After the second recount in Webb, Cuellar’s districtwide margin slipped to just 58 votes.
“The Webb County miracle disappeared,” said Puder of the re-recount results, adding that the votes covered in fraud allegations are “well in excess of 58 votes.”
Rodriguez’s legal team filed briefs to the 4th Circuit Court of Appeals on Friday; Cuellar now has a week to respond with a brief defending the district judge’s decision.
The appeals court can either rule based on the briefs or remand the case back to Judge Hart. A decision is expected within the month.
Amid these legal machinations, Strother said Cuellar has run into few protests either from Rodriguez’s Congressional colleagues or voters in the district as he touts himself as the party’s nominee.
Strother said that Cuellar has been in touch with the Texas Congressional delegation and that he “looks forward to working with them.”
“A few Congressmen said, ‘We have to let this play out, but if you win we are going to work together with you,’” Strother added.
Rodriguez too is being encouraged by his colleagues, Puder said.
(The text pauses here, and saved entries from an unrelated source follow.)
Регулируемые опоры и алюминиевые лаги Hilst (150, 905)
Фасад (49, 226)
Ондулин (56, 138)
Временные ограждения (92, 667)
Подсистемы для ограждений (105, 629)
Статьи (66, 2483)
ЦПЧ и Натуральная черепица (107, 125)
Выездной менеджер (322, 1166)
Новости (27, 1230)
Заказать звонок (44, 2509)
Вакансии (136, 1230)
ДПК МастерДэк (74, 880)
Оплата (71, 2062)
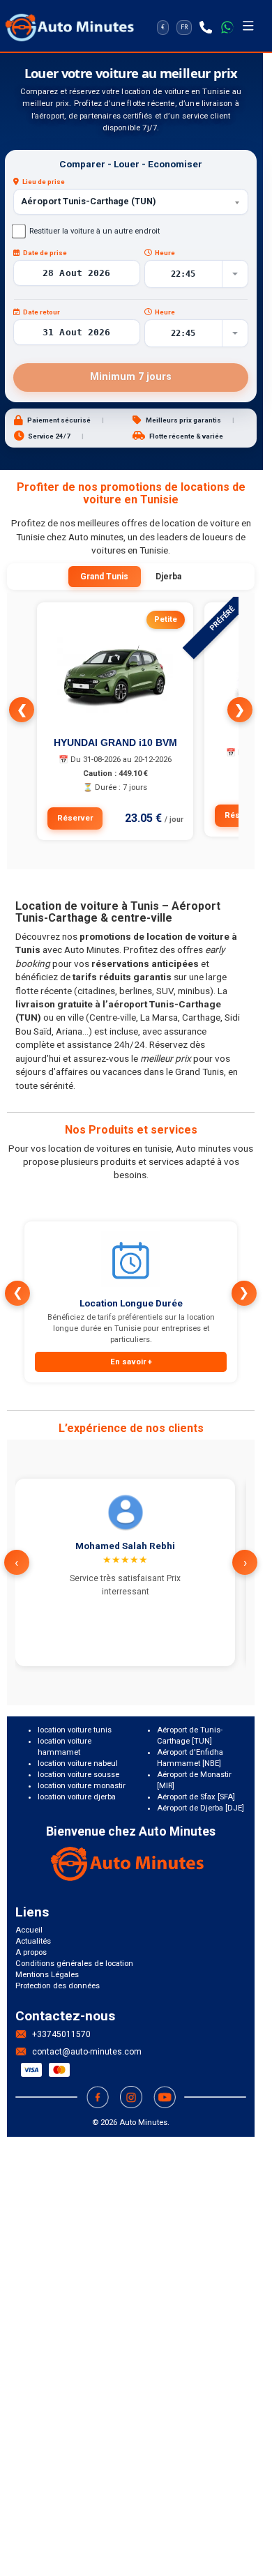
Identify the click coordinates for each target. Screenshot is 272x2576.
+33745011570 (61, 2034)
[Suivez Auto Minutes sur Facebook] (97, 2097)
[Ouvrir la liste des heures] (235, 274)
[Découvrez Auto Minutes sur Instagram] (131, 2097)
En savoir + (131, 1361)
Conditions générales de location (74, 1963)
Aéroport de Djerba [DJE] (200, 1808)
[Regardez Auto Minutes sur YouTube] (164, 2097)
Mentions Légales (47, 1974)
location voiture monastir (82, 1785)
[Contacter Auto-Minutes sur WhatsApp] (227, 27)
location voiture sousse (78, 1774)
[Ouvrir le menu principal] (248, 27)
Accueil (29, 1930)
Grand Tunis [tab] (104, 576)
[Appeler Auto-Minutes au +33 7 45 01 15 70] (205, 27)
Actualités (33, 1941)
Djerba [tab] (168, 576)
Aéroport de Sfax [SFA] (196, 1796)
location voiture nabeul (78, 1763)
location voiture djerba (77, 1796)
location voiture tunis (75, 1730)
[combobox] (130, 202)
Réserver (75, 818)
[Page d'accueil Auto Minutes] (131, 1863)
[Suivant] (239, 709)
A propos (31, 1952)
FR (184, 27)
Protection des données (57, 1985)
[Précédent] (21, 709)
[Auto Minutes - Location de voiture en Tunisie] (70, 26)
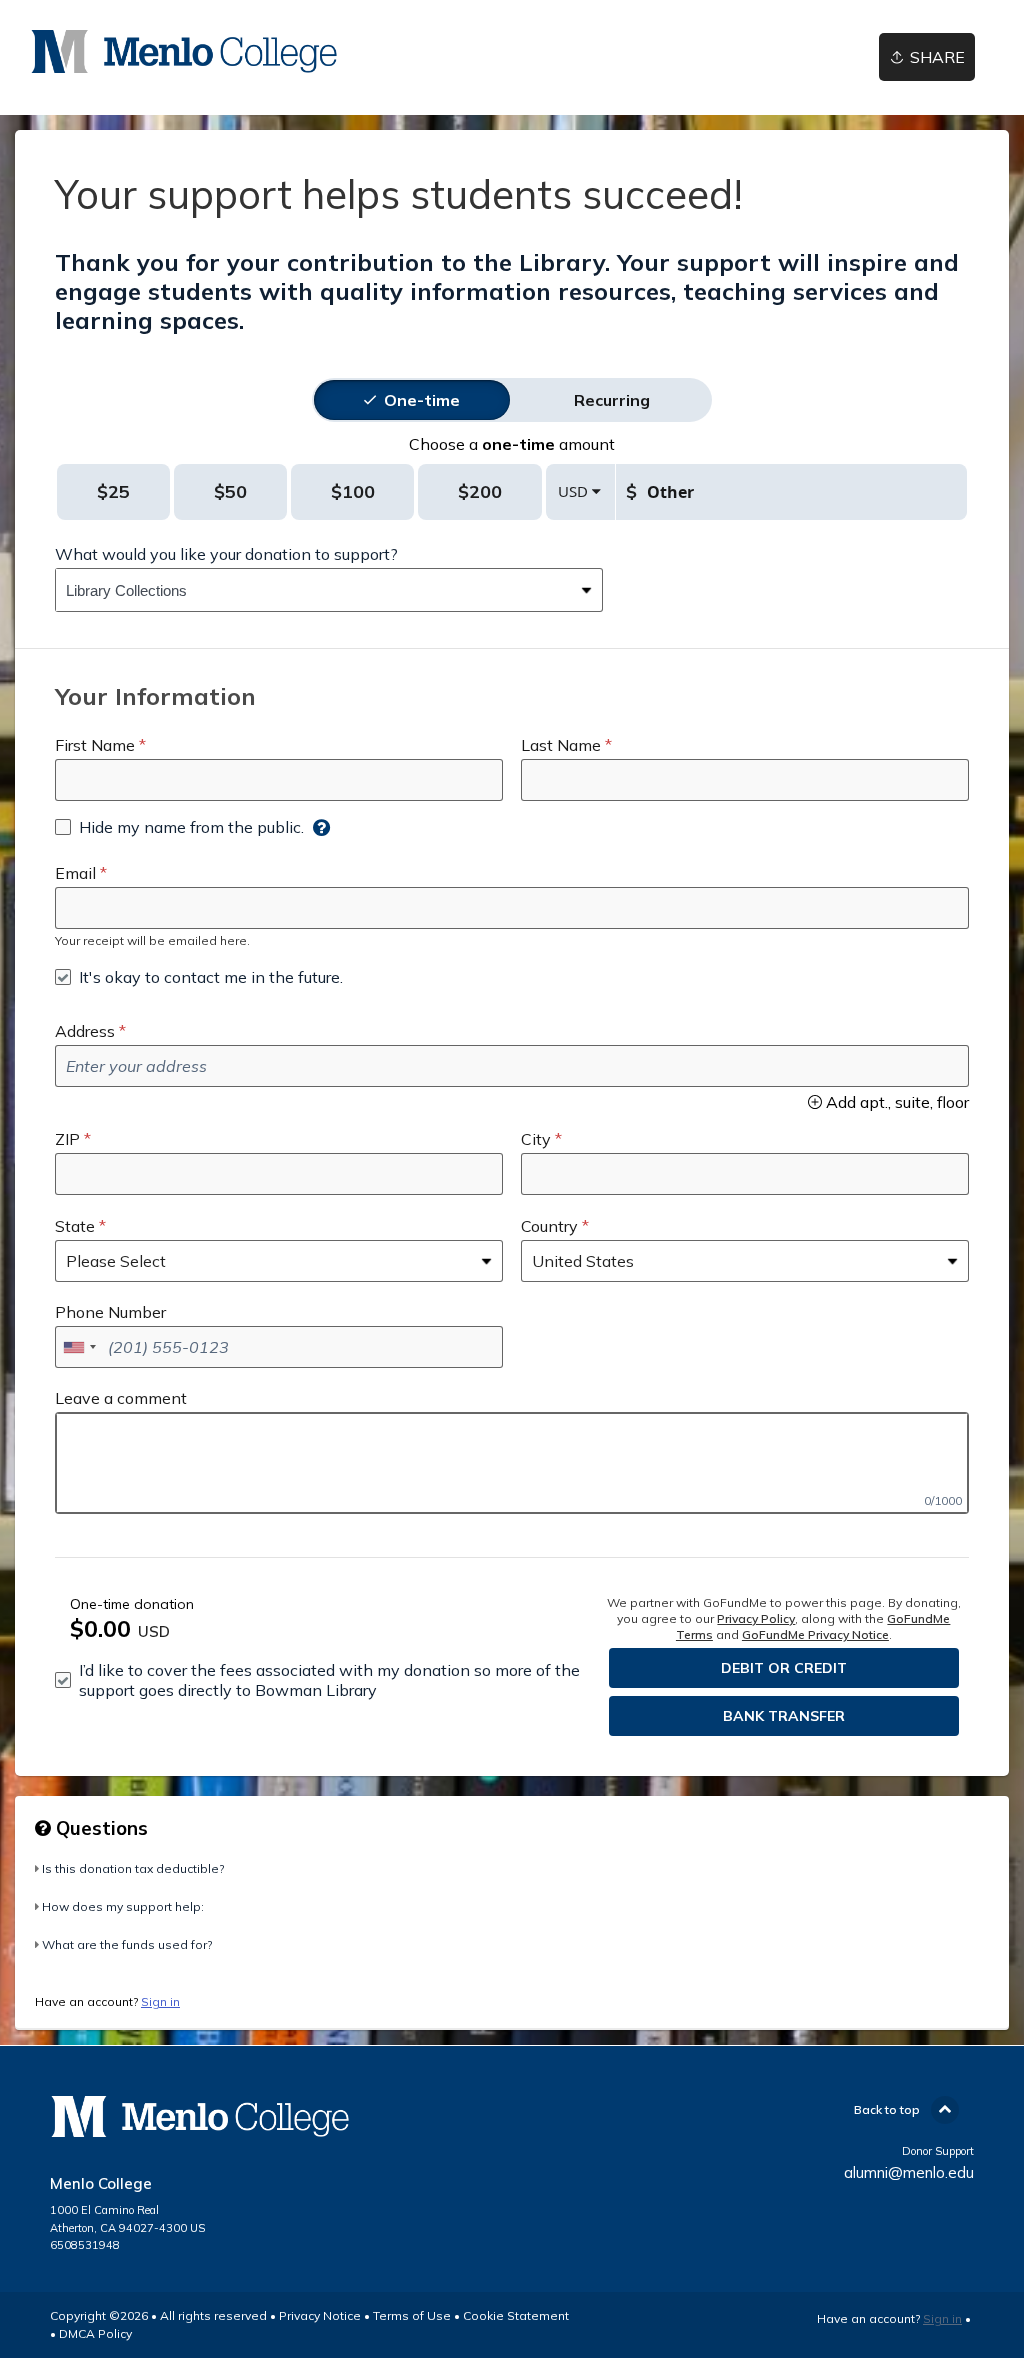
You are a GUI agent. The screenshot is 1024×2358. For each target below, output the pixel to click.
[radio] (422, 400)
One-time (422, 400)
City (536, 1139)
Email (75, 873)
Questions (99, 1828)
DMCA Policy (95, 2333)
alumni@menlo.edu (909, 2172)
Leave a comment (121, 1398)
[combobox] (314, 590)
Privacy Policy (756, 1618)
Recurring (612, 400)
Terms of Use (412, 2315)
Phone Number (110, 1312)
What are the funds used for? (127, 1944)
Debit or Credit (784, 1668)
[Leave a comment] (512, 1463)
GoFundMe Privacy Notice (815, 1634)
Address (85, 1031)
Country (549, 1226)
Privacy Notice (320, 2315)
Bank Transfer (784, 1716)
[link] (184, 51)
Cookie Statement (516, 2315)
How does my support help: (123, 1906)
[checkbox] (179, 827)
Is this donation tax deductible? (133, 1868)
“We have received overwhelming support from Democratic Members,” he said. “That has come through contributions and moral support.”
At this point, both men are continuing to try to raise money despite the limbo in which they find themselves. Through March 31, Cuellar had $94,000 in the bank and Rodriguez had $18,000. Despite that funding disparity, Puder said Rodriguez is “still raising money every single day.”
“We have the ability to keep raising money to fund this fight,” he added.
Strother said that a number of people in Washington, D.C., have offered to help raise money for Cuellar. “The fundraising is tremendous,” he said.